Athos Bulcão
O artista que fez de suas telas as quadras e prédios de BrasíliaPara quem gosta de observar coisas belas [arte, arquitetura, jardins etc], Brasília é repleta de lindas obras. Muitas delas são expostas ao ar livre (pelas quadras, edifícios públicos e parques da cidade) e são de acesso gratuito. Algumas fazem parte das edificações, trazendo vida e cor, contrapondo-se ao cinza do concreto (azulejos, mosaicos, treliças), outras foram contruídas no interior de alguma contrução ou estão protegidas do tempo, em espaços fechados (como no Congresso Nacional, Palácio da Justiça, Palácio do Itamaraty, Teatro Nacional etc).
Hoje, vamos fazer um tour em algumas obras de Athos Bulcão.
BIOGRAFIA:
Athos Bulcão nasceu em 02 de julho de 1918, no Catete, na cidade do Rio de Janeiro. Cresceu em uma casa bem espaçosa, em Teresópolis, região serrana do Rio de Janeiro. Sua mãe (Maria Antonieta da Fonseca Bulcão) tinha tuberculose e faleceu por enfisema pulmonar, quando ele tinha apenas 5 anos. Ele dizia que nunca teve colo, como uma criança normal. Cresceu cercado de cuidados, pois seus pais temiam que ele tivesse alguma sequela, devido a tuberculose de sua mãe. Ele dizia que 'se sentia como uma planta de estufa', não soltava pipas, nem jogava bola.
Ele foi criado por seu pai (Fortunato Bulcão), seu irmão Jaime (11 anos mais velho que ele) e suas duas irmãs adolescentes (Mariazinha e Dalila).
Seu pai era amigo e sócio de Monteiro Lobato, em empreendimentos siderúrgicos no Brasil.
Aos 4 anos de idade, Athos Bulcão começou a ensaiar seus desenhos, mas sem despertar a atenção de sua família. Suas irmãs sempre o levavam ao teatro para assistir espetáculos de companhias estrangeiras, óperas e comédias francesas. Ele ouvia Caruso no gramofone de sua casa. A arte o escolheu assim, como um refúgio dentro da estufa em que vivia.
Terminou o ginásio (atual segundo grau), com 16 anos e ingressou no curso de medicina por pressão de sua família. Ele gostava mesmo era de arte, mas a arte não era vista com bons olhos pelos seus.
Quando ele tinha 18 anos, sua família deixou de ser rica. Os sócios de seu pai teriam agido de má fé, e eles perderam tudo. Athos Bulcão passou a desenhar retratos para conseguir algum dinheiro.

■ **Instruções a seguir**:
De acordo com o trecho sobre Athos Bulcão, por que ele cresceu cercado de cuidados? Explique em uma a três frases.

■ **Dados do exercício**:
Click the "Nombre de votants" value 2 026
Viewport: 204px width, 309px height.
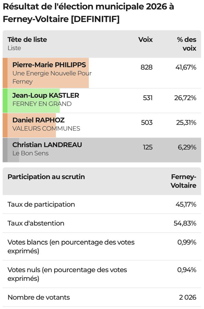(188, 297)
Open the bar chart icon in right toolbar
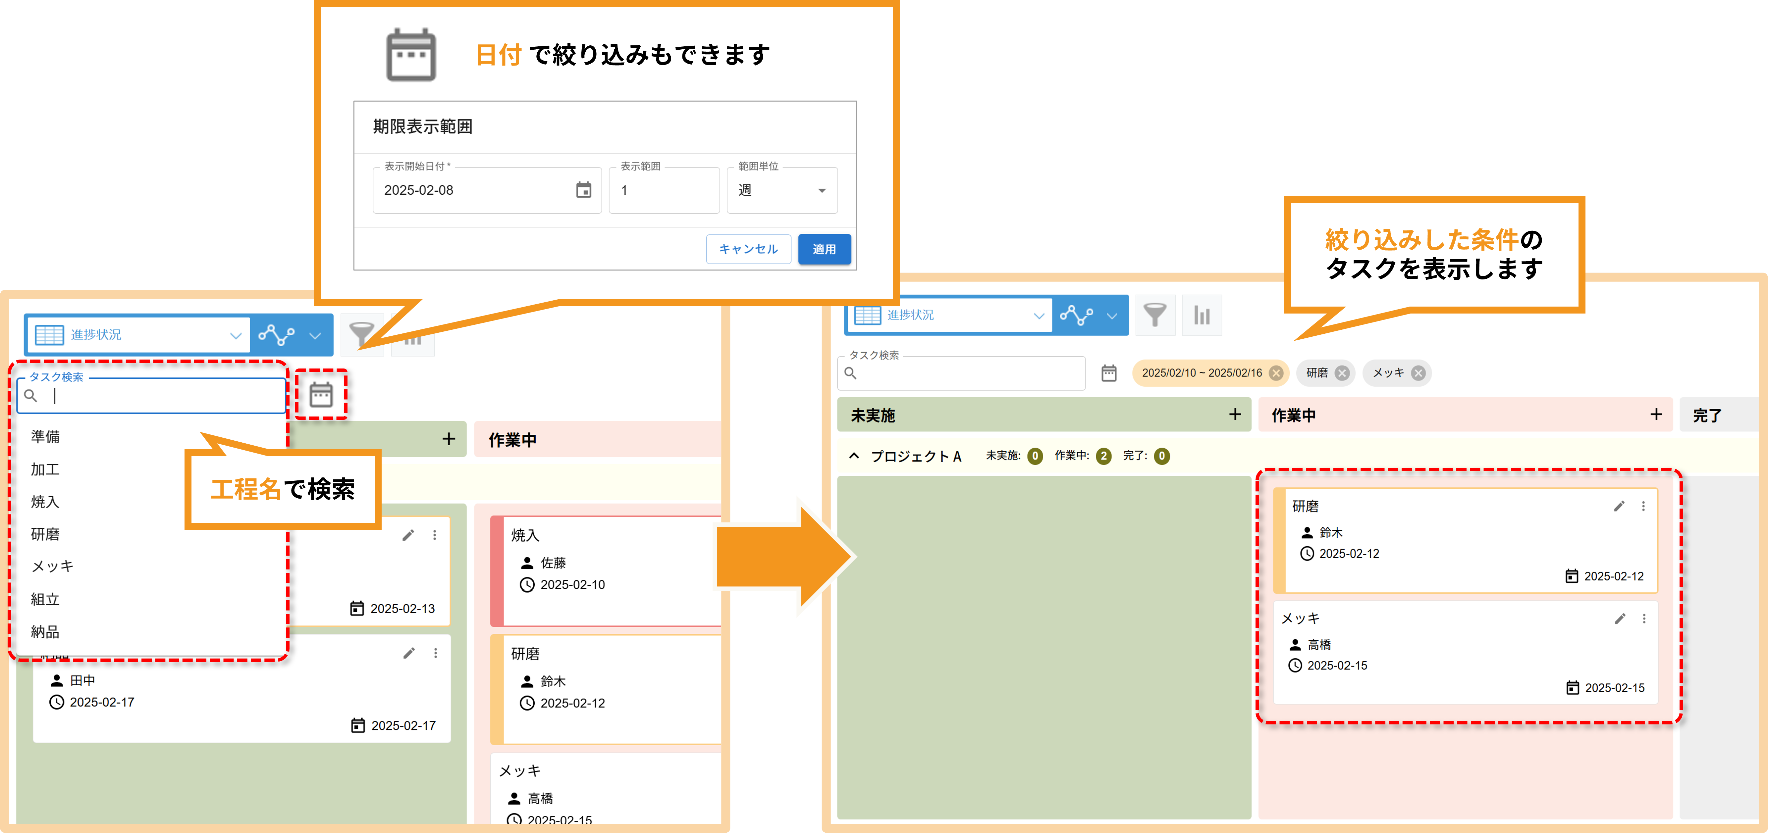This screenshot has width=1768, height=833. point(1202,315)
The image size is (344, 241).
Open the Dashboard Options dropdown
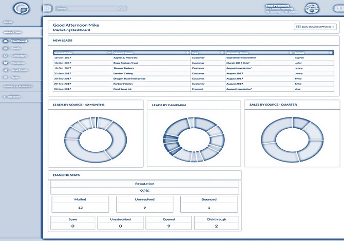click(315, 27)
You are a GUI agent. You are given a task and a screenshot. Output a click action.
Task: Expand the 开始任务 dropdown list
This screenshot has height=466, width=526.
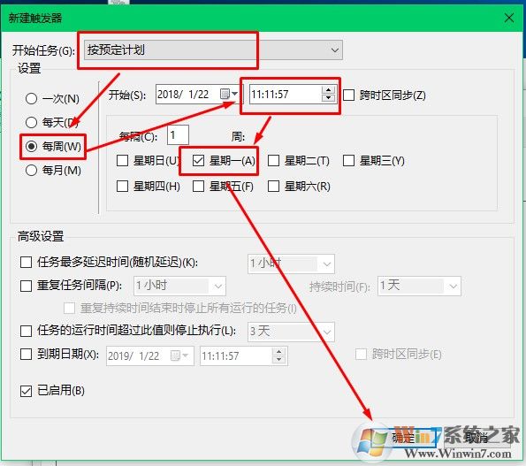[x=213, y=50]
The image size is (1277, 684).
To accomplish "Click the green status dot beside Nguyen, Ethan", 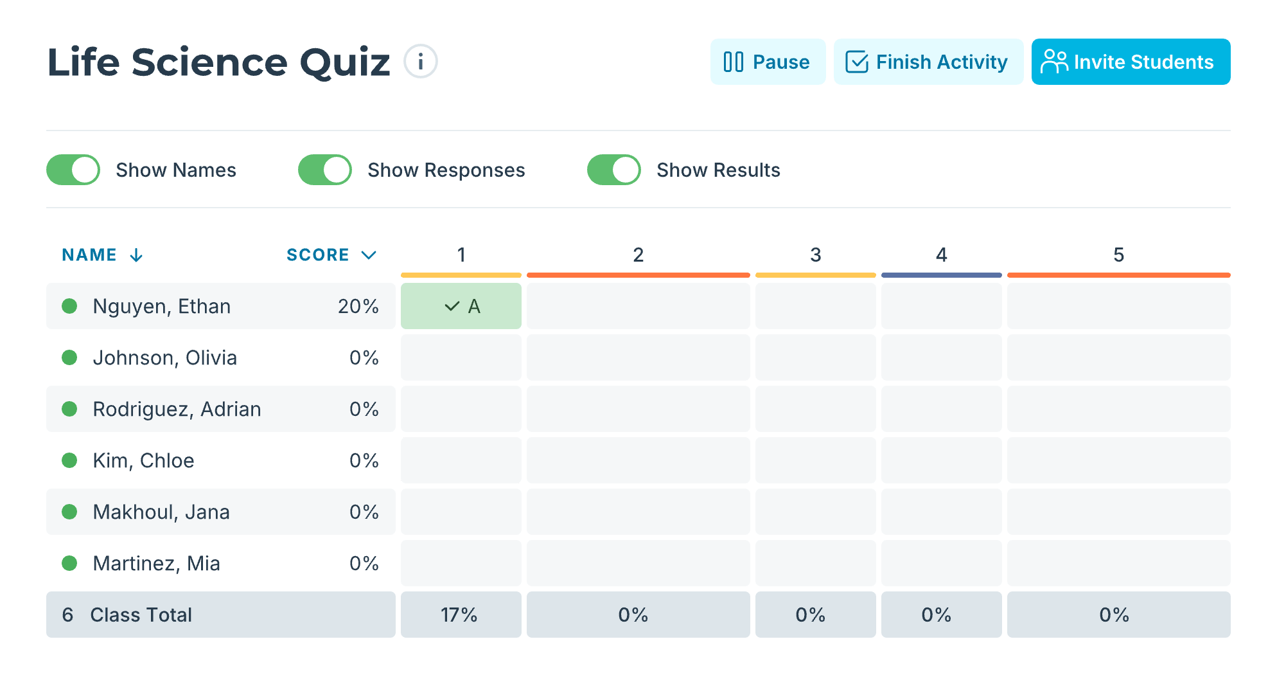I will click(69, 306).
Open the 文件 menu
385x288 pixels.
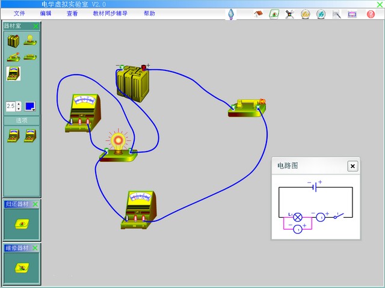click(x=19, y=13)
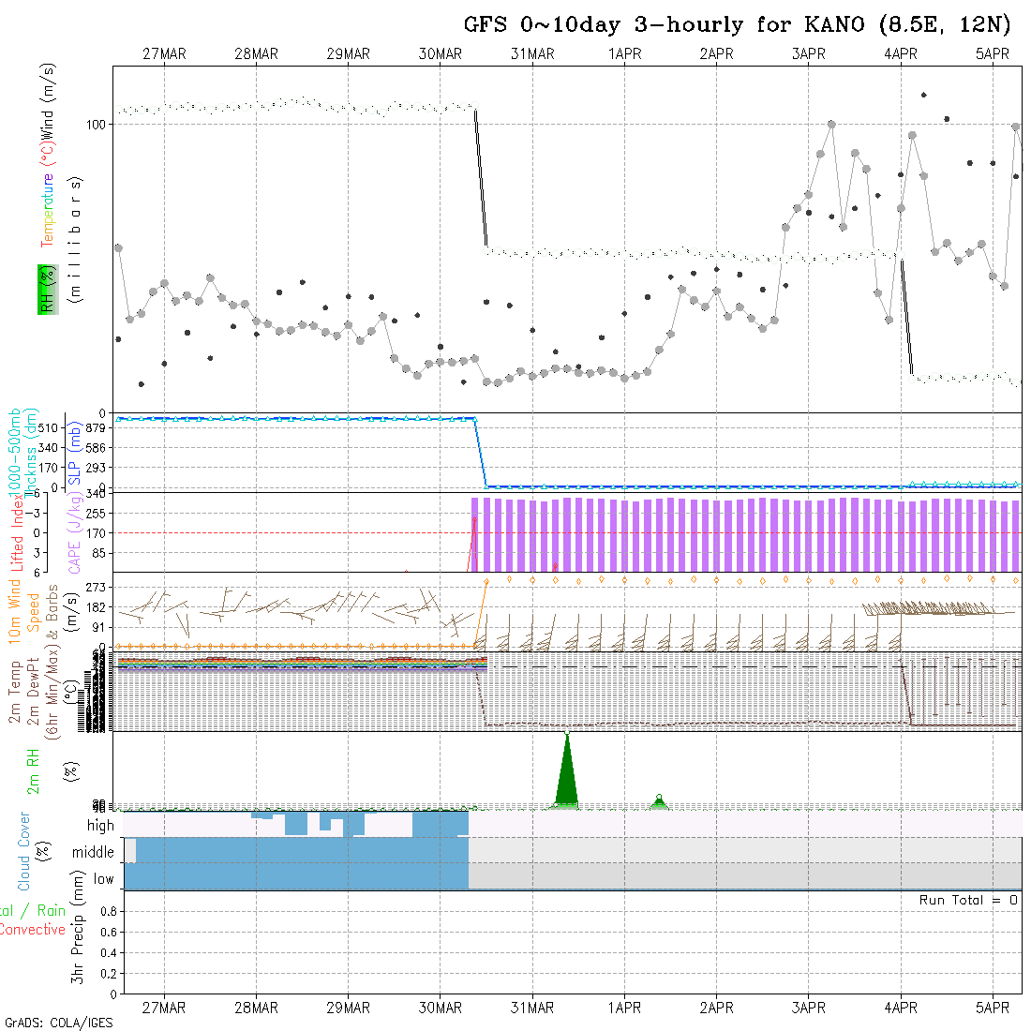This screenshot has height=1031, width=1031.
Task: Click the 5APR label on the bottom axis
Action: (x=993, y=1008)
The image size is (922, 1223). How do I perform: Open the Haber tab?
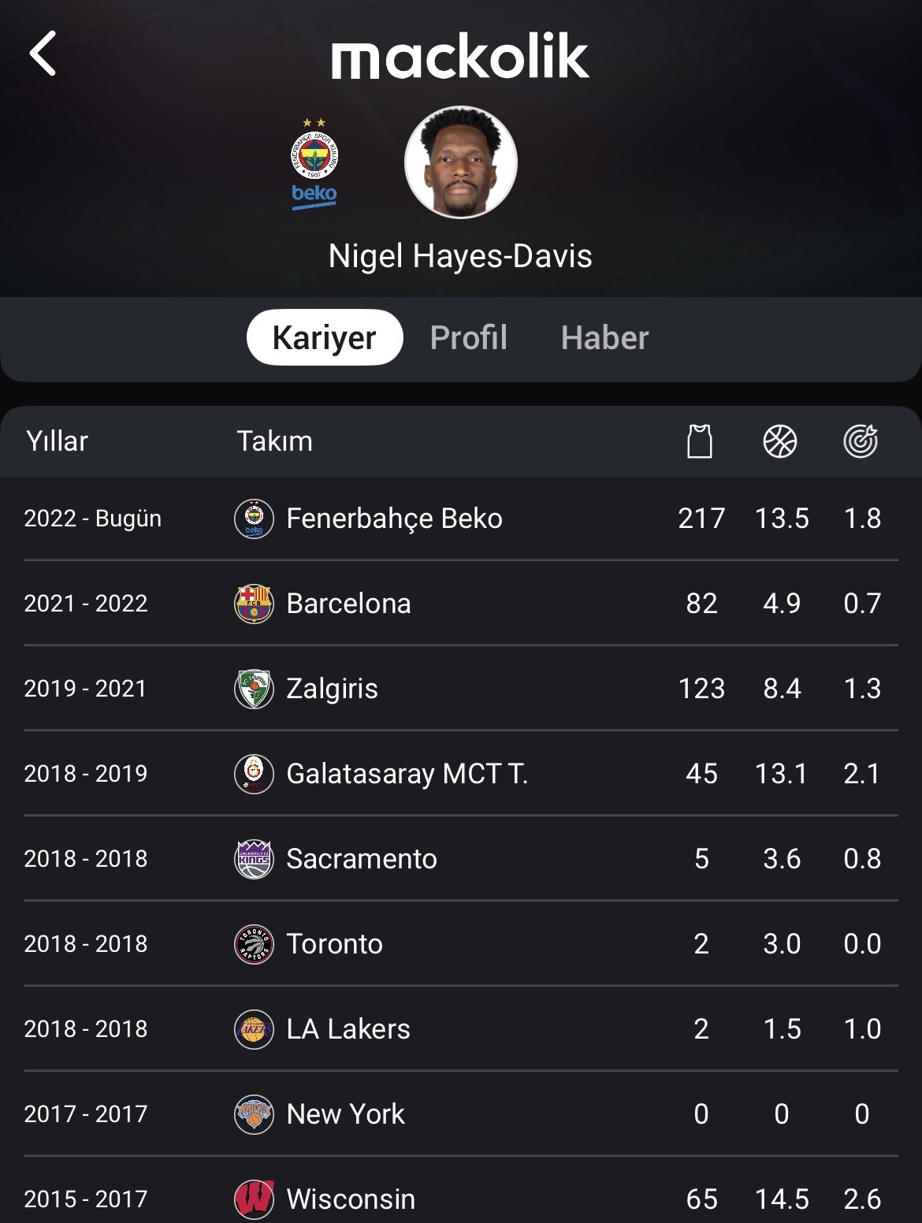604,337
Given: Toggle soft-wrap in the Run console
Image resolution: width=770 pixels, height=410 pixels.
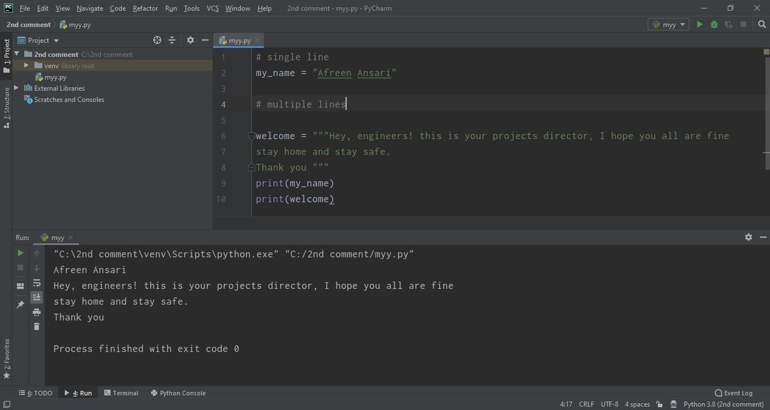Looking at the screenshot, I should 37,283.
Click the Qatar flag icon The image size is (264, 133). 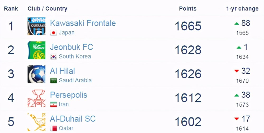53,128
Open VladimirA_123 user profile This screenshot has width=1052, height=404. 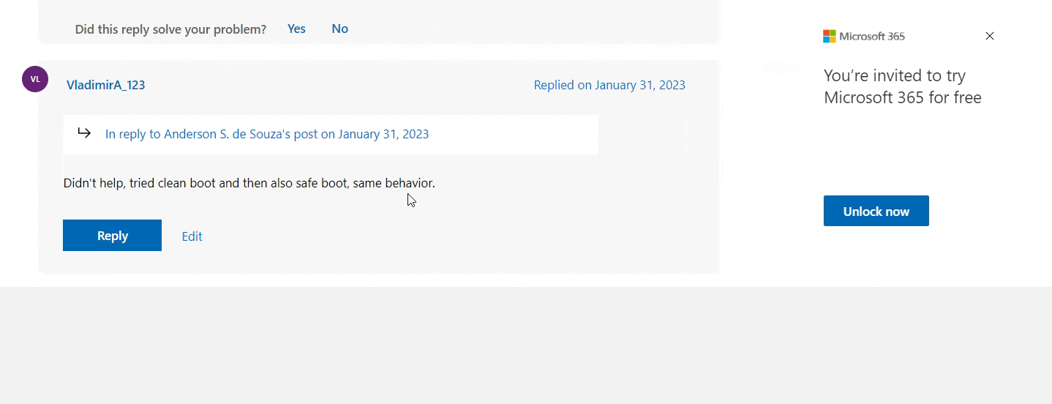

■ **Resposta**:
Ele cresceu cercado de cuidados porque seus pais temiam que ele tivesse alguma sequela por causa da tuberculose da mãe. Ela tinha tuberculose e faleceu por enfisema pulmonar quando ele tinha apenas 5 anos.